■ **Penggalan Dokumen**:
JAKARTA - Fenomena viral tentang “rahim copot” membuat banyak orang penasaran dan khawatir, terutama ibu hamil. Dokter spesialis obstetri dan ginekologi sekaligus International Board Certified Lactation Consultant (IBCLC), dr. Amarylis Febrina Choirin Nisa Fathoni, SpOG, IBCLC, menjelaskan kondisi ini secara medis di Jakarta Pusat.
Menurutnya, jika rahim benar-benar copot, organ tersebut tidak bisa disambung kembali. Konsekuensi jangka panjangnya cukup berat, termasuk ketidakmampuan untuk menstruasi dan tidak bisa memiliki anak.
Meskipun begitu, fungsi hormonal ovarium tetap berjalan jika indung telur masih utuh. “Secara hormon, tubuh masih ovulasi. Cuma karena enggak ada endometrium, ya enggak ada darah mens yang keluar,” jelas dr. Amarylis.
Kondisi seperti ini memang sangat jarang terjadi dan biasanya berhubungan dengan teknik persalinan yang tidak tepat. Dr. Amarylis menekankan bahwa dunia medis selalu menghadapi situasi yang tidak terduga meski harapannya adalah persalinan berjalan aman dan lancar.

■ **Ketentuan Latihan**:
1 – Dalam penggalan dokumen tentang rahim copot, dengan apa kondisi tersebut biasanya berhubungan?
2 – Tuliskan semua gelar yang menyertai nama dokter dalam penggalan dokumen tentang rahim copot.
Catatan sesudah teks ini tidak diperlukan untuk mengerjakan latihan.

■ **Data Tersimpan**:

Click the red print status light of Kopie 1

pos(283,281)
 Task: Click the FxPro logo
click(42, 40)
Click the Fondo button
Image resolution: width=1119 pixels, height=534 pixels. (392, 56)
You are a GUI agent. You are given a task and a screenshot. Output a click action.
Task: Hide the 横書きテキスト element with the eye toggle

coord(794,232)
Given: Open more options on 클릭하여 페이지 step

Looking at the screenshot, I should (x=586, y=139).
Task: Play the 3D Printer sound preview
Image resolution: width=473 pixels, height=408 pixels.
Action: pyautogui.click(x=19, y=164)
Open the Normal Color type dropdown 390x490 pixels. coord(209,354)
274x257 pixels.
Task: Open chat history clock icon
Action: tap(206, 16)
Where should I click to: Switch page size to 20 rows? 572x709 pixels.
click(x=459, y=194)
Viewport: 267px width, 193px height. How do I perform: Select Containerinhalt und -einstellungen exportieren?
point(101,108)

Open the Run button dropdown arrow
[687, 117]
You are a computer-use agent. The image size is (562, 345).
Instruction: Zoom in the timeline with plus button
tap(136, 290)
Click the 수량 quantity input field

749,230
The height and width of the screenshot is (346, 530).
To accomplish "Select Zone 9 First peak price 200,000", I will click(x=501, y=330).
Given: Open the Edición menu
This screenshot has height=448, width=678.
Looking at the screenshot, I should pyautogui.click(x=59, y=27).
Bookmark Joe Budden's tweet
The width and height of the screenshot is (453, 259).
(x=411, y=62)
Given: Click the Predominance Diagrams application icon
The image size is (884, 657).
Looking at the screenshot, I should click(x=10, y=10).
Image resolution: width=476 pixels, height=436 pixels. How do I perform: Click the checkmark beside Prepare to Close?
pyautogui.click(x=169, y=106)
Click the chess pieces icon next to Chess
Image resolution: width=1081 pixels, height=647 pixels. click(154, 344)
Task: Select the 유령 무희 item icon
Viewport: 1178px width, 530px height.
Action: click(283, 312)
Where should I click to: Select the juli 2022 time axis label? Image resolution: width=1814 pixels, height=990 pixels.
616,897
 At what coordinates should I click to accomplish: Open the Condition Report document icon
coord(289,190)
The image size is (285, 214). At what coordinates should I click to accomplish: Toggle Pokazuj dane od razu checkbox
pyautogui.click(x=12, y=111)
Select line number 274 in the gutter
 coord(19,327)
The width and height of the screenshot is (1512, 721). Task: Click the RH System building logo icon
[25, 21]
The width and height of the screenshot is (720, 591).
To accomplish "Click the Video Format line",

■ **Hasil Tugas**:
1 – Dengan teknik persalinan yang tidak tepat.

2 – dr., SpOG, IBCLC